Остальные женщины загалдели. Они все хотели сделать что-нибудь для меня. Для меня.

Только одна старуха, сидевшая на углу веранды, не галдела. Она тихо шевелила губами. Я подошла к ней и наклонилась.

– Что вы говорите? – спросила я.

– Я та девушка, – сказала она. – Я та девушка.

Она была очень худой. Ее кожа была покрыта морщинами и спадала складками, словно темный бархат, – самодельная мягкая игрушка для злого ребенка.

– Я та девушка, – повторила старуха. Она редко говорила что-либо другое. Только иногда просила еще каши, если та была вкусной, да порой подпевала, если молитва была на хинди. Все это я еще узнаю – за несколько последующих дней.

Она схватила меня за руку. Ногти у нее были острыми. Они должны были быть чистыми, как и все вокруг, но я увидела темно-красную полоску, которая мне не понравилась.

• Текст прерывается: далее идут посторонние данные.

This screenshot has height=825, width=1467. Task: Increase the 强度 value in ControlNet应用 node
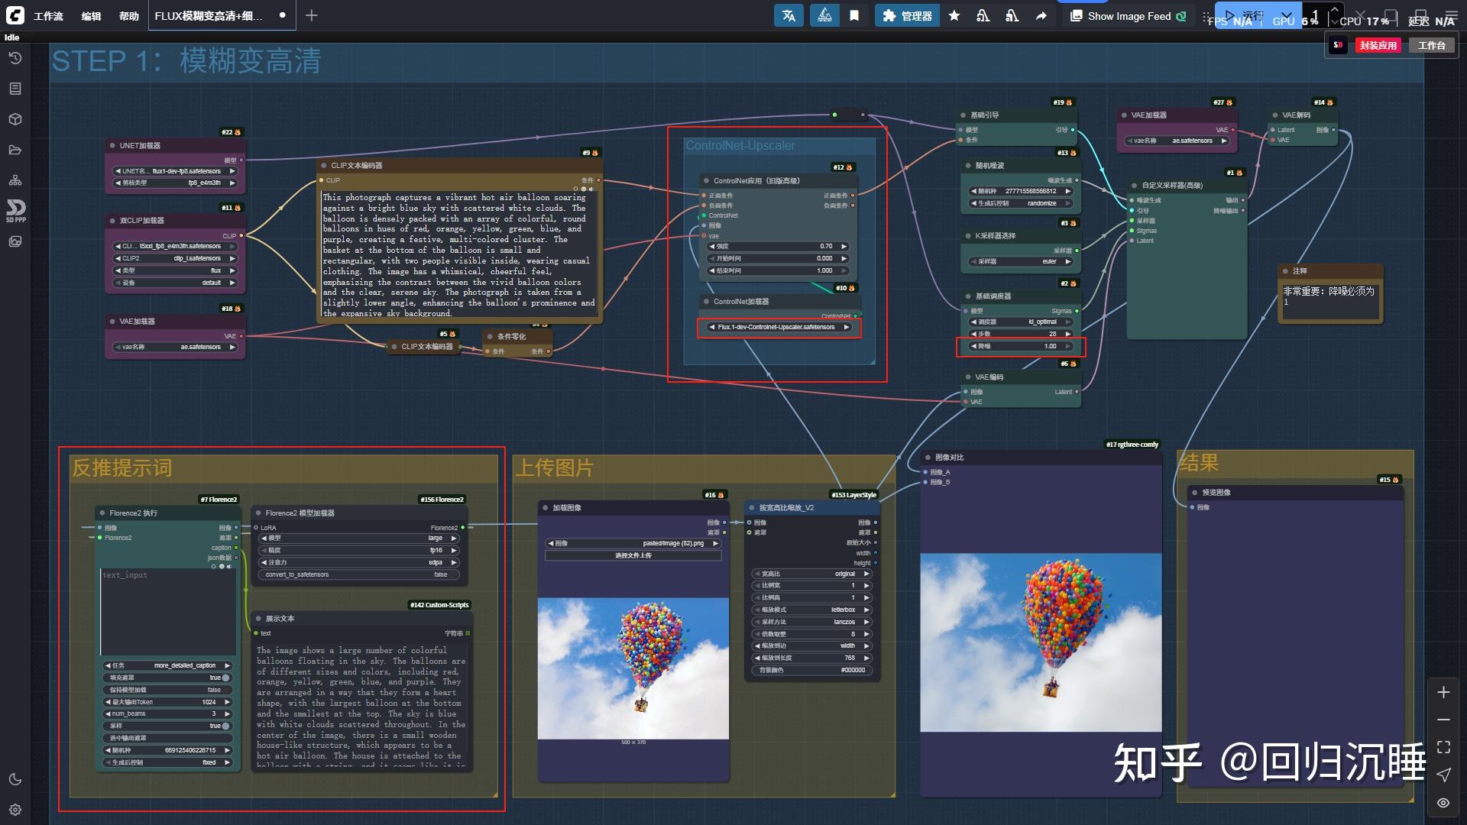pos(844,246)
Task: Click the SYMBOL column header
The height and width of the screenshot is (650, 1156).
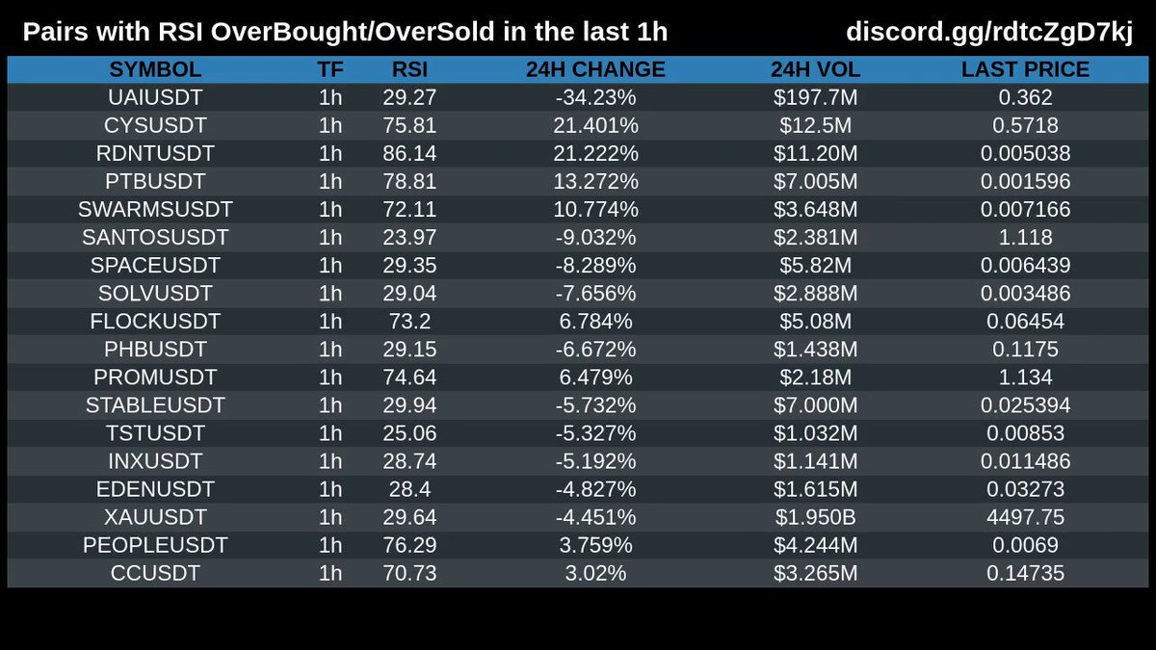Action: click(155, 69)
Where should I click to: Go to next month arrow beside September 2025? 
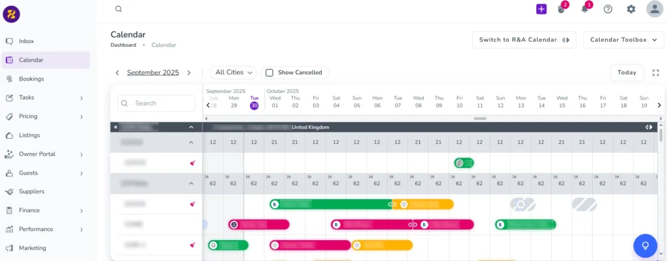[189, 73]
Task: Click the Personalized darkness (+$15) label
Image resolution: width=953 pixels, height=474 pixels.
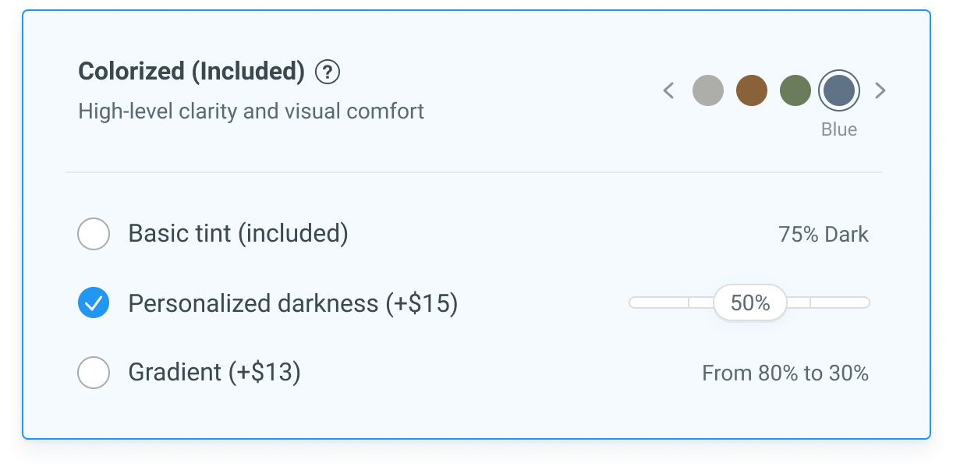Action: pos(293,302)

Если бы она была художницей, я могла бы подумать, что это «красный рассет», но она не была художницей. В воздухе стоял сильный запах отбеливателя. Наверное, другие чистящие средства здесь не использовали.

– О какой девушке она говорит?

Старшая медсестра покачала головой:

– Мы не знаем. Мальвика повторяет это уже очень давно. Говорят, ей было лет шестнадцать-семнадцать, когда она здесь появилась. Старая медсестра рассказывала, что ее нашли у ворот как-то вечером – грязную, в разорванной одежде, в ужасном состоянии. Никому она была не нужна. Семья от нее отказалась. Но она не самый тяжелый случай у нас. – Она положила руку на голову девушки, бесформенной грудой лежавшей в кресле. – Она такой родилась. Семья держала ее в сарае за домом, пока она не забеременела. Никто не знает, кто отец, но говорят, это был пес.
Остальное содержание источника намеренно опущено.